What Are Growth Metrics Telling Us About The Low P/E?

Teekay Tankers' P/E ratio would be typical for a company that's expected to deliver very poor growth or even falling earnings, and importantly, perform much worse than the market.

If we review the last year of earnings growth, the company posted a terrific increase of 105%. Although, its longer-term performance hasn't been as strong with three-year EPS growth being relatively non-existent overall. Accordingly, shareholders probably wouldn't have been overly satisfied with the unstable medium-term growth rates.

Turning to the outlook, the next year should bring diminished returns, with earnings decreasing 154% as estimated by the four analysts watching the company. With the market predicted to deliver 20% growth , that's a disappointing outcome.
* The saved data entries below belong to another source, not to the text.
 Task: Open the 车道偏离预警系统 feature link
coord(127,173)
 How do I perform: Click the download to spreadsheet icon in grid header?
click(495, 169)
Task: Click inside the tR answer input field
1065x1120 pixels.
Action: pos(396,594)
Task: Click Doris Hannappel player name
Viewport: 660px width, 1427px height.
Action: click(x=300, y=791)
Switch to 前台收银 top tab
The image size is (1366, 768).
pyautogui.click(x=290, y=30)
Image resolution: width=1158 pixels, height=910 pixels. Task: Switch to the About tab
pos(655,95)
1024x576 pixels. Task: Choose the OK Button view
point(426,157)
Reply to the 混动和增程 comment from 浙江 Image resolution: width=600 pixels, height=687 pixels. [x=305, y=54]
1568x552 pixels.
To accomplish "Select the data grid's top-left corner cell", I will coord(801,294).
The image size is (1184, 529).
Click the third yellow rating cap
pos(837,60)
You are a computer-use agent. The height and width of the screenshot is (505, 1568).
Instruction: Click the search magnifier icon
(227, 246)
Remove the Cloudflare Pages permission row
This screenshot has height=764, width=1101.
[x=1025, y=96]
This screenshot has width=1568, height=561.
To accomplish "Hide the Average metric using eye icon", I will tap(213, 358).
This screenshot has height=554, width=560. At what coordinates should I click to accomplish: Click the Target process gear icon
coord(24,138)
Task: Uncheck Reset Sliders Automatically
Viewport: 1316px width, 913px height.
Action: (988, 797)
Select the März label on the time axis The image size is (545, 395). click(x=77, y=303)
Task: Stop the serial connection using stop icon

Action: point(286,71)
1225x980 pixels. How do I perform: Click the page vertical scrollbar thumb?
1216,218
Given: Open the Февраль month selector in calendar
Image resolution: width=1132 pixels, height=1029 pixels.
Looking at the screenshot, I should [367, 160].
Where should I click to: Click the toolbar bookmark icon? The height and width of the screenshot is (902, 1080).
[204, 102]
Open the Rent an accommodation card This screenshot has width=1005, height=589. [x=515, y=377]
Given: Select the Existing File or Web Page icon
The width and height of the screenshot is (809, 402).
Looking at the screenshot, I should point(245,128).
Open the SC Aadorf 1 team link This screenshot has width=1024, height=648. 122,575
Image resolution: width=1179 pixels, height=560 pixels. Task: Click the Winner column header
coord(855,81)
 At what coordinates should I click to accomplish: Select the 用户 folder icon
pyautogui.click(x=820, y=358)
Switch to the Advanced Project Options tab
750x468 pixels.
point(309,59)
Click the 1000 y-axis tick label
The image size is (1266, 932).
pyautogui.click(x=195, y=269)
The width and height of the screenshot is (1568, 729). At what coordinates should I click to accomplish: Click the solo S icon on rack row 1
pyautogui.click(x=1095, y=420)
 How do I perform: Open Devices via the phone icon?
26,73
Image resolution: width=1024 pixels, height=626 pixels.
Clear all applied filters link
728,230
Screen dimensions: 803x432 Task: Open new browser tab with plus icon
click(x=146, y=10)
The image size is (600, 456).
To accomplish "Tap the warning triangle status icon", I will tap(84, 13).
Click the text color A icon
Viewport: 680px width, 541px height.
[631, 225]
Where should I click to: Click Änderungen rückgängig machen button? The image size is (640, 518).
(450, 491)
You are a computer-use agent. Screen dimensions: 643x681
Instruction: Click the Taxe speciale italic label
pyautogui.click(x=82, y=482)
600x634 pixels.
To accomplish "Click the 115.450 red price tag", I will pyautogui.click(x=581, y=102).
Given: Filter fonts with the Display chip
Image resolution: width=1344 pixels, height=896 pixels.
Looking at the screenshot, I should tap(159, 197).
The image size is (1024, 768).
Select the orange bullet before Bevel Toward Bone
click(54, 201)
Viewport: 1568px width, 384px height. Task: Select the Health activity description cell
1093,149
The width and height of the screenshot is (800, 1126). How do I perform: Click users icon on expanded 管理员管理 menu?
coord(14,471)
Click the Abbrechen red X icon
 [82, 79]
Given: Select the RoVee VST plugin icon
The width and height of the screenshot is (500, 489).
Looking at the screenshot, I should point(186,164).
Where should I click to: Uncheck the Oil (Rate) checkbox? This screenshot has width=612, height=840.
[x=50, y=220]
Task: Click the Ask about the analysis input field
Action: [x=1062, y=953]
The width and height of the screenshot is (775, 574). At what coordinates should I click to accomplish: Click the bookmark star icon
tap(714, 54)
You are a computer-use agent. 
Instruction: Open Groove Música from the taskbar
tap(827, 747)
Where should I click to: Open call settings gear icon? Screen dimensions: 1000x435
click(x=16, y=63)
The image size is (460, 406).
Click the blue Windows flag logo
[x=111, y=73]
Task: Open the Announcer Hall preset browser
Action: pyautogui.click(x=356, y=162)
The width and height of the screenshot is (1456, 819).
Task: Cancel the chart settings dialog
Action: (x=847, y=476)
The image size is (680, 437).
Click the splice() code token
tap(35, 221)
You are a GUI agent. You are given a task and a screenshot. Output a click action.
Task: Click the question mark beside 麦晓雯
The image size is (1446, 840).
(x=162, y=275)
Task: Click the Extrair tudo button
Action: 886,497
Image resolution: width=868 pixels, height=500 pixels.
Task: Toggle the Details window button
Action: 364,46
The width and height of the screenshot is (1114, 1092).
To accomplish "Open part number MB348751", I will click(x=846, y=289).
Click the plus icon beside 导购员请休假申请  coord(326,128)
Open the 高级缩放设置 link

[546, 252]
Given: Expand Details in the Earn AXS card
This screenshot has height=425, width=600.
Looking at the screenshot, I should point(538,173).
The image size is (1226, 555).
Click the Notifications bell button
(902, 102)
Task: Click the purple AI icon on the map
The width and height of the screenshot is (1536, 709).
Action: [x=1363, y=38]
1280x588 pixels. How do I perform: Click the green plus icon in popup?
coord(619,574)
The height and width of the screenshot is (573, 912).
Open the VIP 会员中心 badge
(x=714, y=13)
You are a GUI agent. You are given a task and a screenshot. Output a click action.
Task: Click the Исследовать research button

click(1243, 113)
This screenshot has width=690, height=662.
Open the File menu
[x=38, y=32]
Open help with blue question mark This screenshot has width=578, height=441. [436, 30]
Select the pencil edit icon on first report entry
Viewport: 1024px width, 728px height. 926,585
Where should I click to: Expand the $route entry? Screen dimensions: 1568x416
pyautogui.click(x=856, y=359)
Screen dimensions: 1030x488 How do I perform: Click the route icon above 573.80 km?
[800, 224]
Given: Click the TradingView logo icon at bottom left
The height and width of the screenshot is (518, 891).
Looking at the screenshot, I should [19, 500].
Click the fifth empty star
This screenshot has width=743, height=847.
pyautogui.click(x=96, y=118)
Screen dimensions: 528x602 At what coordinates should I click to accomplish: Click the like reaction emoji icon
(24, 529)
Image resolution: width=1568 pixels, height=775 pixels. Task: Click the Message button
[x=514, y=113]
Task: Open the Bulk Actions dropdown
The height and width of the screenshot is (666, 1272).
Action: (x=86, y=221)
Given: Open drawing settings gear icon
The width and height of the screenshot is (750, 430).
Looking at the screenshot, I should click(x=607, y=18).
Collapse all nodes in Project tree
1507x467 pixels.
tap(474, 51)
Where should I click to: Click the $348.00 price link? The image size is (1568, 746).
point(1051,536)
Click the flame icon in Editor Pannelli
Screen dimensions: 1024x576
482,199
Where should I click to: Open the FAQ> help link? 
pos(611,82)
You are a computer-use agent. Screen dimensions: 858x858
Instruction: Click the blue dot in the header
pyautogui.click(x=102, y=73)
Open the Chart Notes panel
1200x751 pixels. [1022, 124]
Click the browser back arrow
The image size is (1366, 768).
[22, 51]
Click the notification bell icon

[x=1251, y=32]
In light of this, it's understandable that Teekay Tankers' P/E would sit below the majority of other companies. Nonetheless, there's no guarantee the P/E has reached a floor yet with earnings going in reverse. Even just maintaining these prices could be difficult to achieve as the weak outlook is weighing down the shares.

The Bottom Line On Teekay Tankers' P/E

Even after such a strong price move, Teekay Tankers' P/E still trails the rest of the market significantly. While the price-to-earnings ratio shouldn't be the defining factor in whether you buy a stock or not, it's quite a capable barometer of earnings expectations.

We've established that Teekay Tankers maintains its low P/E on the weakness of its forecast for sliding earnings, as expected. Right now shareholders are accepting the low P/E as they concede future earnings probably won't provide any pleasant surprises. Unless these conditions improve, they will continue to form a barrier for the share price around these levels.

Having said that, be aware Teekay Tankers is showing 2 warning signs in our investment analysis, and 1 of those is significant.

It's important to make sure you look for a great company, not just the first idea you come across. So take a peek at this free list of interesting companies with strong recent earnings growth (and a P/E ratio below 20x).